Good will hunting

Earlier this month I received a notice from the Globe and Mail telling me there would be “a change in the terms and conditions” of my print subscription. Beginning on June 29, if I suspended delivery while away for a weekend or a longer holiday, I would not receive a credit for that period, I would continue to pay just as if I had received the paper.

I was apoplectic. Ever since I could read, I’ve been reading the Globe. It’s one thing to sign up for Netflix and understand that whether you watch 100 hours a month or zero, you’ll pay $7.99 anyway. Or cable TV, where I pay for channels I never watch. But my lifelong deal with the newspaper was different; I signed up under specific circumstances and changing them in such an abrupt way was a step too far.

I contacted Editor-in-Chief David Walmsley threatening to cancel. He turned me over to Bryan Fox, manager of customer care, who considered the matter and gave me an exemption until August 2016. I know, it’s an odd length of time, but I was grateful and said so. So that’s why today, June 30, I am still a subscriber.

That doesn’t mean I have suspended my critical faculties. Let’s look at today’s paper starting with the page one headline, “Greece at a crossroad.” If you’re going to use a cliché, at least use the correct wording: “at a crossroads.” As they did in a headline in the Sports section on the same day about another topic. My page one headline would have been, “Fear Greeks bearing rifts.”

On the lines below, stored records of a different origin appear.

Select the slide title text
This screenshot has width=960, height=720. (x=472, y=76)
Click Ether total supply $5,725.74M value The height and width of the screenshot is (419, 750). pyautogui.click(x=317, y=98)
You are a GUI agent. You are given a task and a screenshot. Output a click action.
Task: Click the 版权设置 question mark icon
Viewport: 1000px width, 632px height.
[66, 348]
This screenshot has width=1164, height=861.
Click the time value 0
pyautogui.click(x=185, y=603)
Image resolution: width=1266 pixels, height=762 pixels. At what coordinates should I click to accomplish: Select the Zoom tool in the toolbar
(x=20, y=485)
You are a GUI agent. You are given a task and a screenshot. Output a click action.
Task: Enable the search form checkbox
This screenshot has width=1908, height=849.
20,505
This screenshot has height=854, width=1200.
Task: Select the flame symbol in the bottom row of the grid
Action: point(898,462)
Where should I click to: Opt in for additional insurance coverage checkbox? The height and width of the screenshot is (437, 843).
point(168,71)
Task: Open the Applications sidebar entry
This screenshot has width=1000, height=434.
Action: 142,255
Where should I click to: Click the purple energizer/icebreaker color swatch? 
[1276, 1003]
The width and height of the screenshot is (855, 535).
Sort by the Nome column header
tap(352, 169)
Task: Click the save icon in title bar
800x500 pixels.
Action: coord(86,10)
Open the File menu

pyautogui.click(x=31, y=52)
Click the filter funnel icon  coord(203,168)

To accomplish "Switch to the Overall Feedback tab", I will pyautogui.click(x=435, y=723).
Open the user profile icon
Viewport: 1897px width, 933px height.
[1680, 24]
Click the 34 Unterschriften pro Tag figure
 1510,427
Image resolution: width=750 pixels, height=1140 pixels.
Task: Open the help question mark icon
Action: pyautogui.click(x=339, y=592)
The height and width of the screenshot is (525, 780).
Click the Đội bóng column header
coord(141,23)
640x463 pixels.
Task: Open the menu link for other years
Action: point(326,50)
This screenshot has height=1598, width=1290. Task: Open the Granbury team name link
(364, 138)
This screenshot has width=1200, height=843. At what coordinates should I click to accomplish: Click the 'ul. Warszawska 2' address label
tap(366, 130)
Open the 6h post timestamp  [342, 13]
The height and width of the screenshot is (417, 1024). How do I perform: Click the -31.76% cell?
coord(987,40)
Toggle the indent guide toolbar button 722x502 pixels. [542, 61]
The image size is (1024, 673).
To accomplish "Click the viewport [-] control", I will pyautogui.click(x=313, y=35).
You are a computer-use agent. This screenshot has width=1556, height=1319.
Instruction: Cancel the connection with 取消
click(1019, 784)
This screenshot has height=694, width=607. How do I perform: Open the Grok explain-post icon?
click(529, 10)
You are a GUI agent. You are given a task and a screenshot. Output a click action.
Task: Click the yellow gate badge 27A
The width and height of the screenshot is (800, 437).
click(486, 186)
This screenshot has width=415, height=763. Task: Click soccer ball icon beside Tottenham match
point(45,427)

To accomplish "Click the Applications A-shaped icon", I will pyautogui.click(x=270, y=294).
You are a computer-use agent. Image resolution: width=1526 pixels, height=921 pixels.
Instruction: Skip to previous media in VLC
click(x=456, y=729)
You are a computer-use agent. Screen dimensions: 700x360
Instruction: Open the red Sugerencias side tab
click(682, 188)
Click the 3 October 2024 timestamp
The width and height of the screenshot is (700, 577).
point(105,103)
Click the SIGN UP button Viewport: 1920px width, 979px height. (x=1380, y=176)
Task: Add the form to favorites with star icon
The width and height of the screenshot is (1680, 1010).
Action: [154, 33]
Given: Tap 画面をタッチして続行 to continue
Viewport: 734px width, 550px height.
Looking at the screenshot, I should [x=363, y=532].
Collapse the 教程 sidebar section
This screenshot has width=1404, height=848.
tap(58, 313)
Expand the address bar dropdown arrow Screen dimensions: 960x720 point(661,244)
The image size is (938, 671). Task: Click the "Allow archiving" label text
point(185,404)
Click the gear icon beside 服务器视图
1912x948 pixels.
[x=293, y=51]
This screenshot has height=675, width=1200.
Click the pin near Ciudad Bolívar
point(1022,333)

In an otherwise delightful travel piece by Amanda Ruggeri about Oxford she cites Charles Dodgson, the math professor who wrote Alice in Wonderland using the pen name of Lewis Carroll. Ruggeri says it’s only speculation that Dodgson got “too close” to the real-life Alice on whom he based the book. Speculation? Among the many photos Dodgson took in his lifetime, nearly three dozen are of nude or semi-nude children. Among his letters is one to a mother asking for permission to photograph her eight-year-old daughter as a “daughter of Eve” before she gets too old. He photographed his beloved Alice as a sultry street urchin in a tattered off-the-shoulder dress. She was all of six.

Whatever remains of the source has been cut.